La caída está en nuestros genes y en nuestras religiones. Seguramente también en nuestro destino, personal y de especie. No en balde caer se relaciona con fallar y pecar mientras que ascender es siempre una experiencia positiva, salvífica y santificante. Cayó Roma, cayó Bizancio, cayeron Tiger Woods y Lance Amstrong; cayó Ícaro, pero no sin haberse regalado antes la felicidad de volar. Desde niños experimentamos la ambivalente atracción de las alturas —es excitante subir pero luego hay que bajar—, una atracción que encuentra eco festivo en los parques de atracciones, tirolinas, puentings, globos y paracaidismos varios. El hombre supersónico es la magnificación de ese (in) sano impulso. Su saludo militar tuvo, me parece, mucho de parodia, de broma infantil, admirable en esa tesitura. Solo le faltó gritar, como Buzz Lightyear: “¡Al infinito y más allá!”.

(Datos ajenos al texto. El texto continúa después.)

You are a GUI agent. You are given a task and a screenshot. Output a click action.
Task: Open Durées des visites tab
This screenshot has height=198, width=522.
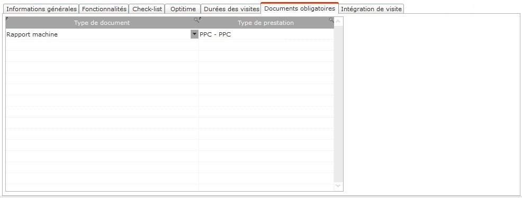click(231, 9)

Cuando Baumgartner ascendía en su cápsula todos conteníamos la respiración. Todos también nos identificamos con él al abrir la compuerta y situarse en el tremendo peldaño del espacio. Muchos pensaron que era una solemne majadería lanzarse así al vacío, pero también muchos sentimos al dar el paso el saltonauta —además de flaquear las piernas— el orgullo de ser humanos. ¡Qué emocionante ver a uno de los nuestros portar así nuestra antorcha! ¡Esos segundos de magnífico desafío a la fragilidad del cuerpo y la mente, frente al cosmos! Cuando un hombre o una mujer se atreven, todos vamos un poco con ellos. Desde nuestros inicios cruzar umbrales, hacer lo impensable, afrontar los retos más aparentemente absurdos, trascender, se ha tenido por locura y despropósito. Hay un anciano que ha saltado en paracaídas a los 92 años, un niño que lo ha hecho a los cuatro. Pero sin ese impulso que ha convertido ahora al valiente austriaco en bólido humano, en superhéroe de carne y hueso, no habríamos posiblemente atravesado los mares, conquistado desiertos, vencido selvas y llegado a los polos y a la Luna. El valor y la curiosidad nos hacen tan humanos como el miedo. Da Vinci construyó extrañas máquinas voladoras, Benjamin Franklin experimentó con globo. Lástima que no les haya sido dado contemplar la escena del domingo. ¿Qué le habría parecido a Julio Verne, a Arthur C. Clarke?

Añadamos que Baumgartner ha saltado para Red Bull y no para la industria militar. Así que, a diferencia de su predecesor el capitán Kittinger, o de Yeager, que rompió la barrera del sonido en su reactor, su épica es la de los saltos civiles y se aleja de la de los Fallschirmjager o de la 101 Aerotransportada. Es nuestro ángel moderno. Gloriosamente caído, para celebración de la humanidad y de su valor.

* Jacinto Antón es periodista español, Premio Nacional de Periodismo Cultural. Su texto ha sido publicado originalmente en el diario El País, donde escribe desde hace veinte años.